> [Your task]: Reproduce the passage of the variable importance text word for word, starting with "Theoretically, it should" and going on through "u_idx <- runif(n)".

> [Provided text]:

Variable importance for nominal variables with few categories

Theoretically, it should be sound to perform variable importance assessment based on a grid of counterfactual shift values with nominal variables; however, in practice, such variables (even when converted via as.numeric) have few unique values. This leads to a downstream bug due to sl3's Variable_Type where the nominal variables are categorized as categorical rather than continuous. This bug is non-trivial to track down and can be distressing to users. A simple but naive solution is to add mean-zero noise to nominal variables such that there appear to be more than 20 or so unique values, as this is sufficient to trick sl3 into recognizing the variable as continuous. For example, in the following variable u has only 4 (ordered) categories but will be recognized as categorical:

n <- 10000
u_idx <- runif(n)

> [Material]:

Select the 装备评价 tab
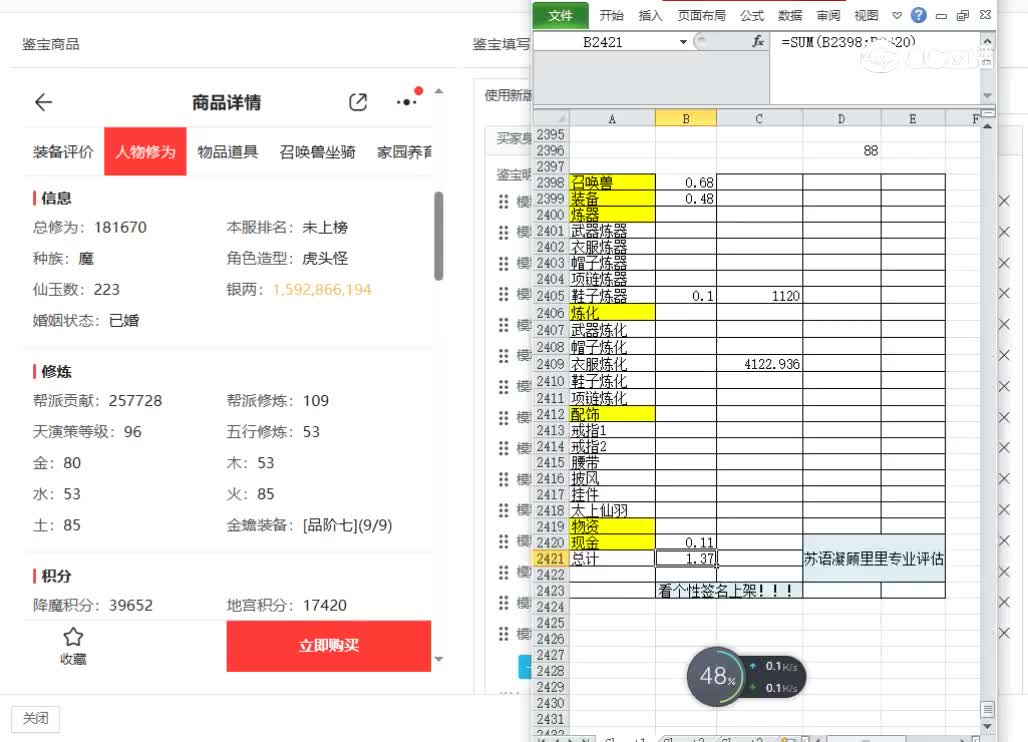The width and height of the screenshot is (1028, 742). point(63,152)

> [Solution]:
Theoretically, it should be sound to perform variable importance assessment based on a grid of counterfactual shift values with nominal variables; however, in practice, such variables (even when converted via as.numeric) have few unique values. This leads to a downstream bug due to sl3's Variable_Type where the nominal variables are categorized as categorical rather than continuous. This bug is non-trivial to track down and can be distressing to users. A simple but naive solution is to add mean-zero noise to nominal variables such that there appear to be more than 20 or so unique values, as this is sufficient to trick sl3 into recognizing the variable as continuous. For example, in the following variable u has only 4 (ordered) categories but will be recognized as categorical:

n <- 10000
u_idx <- runif(n)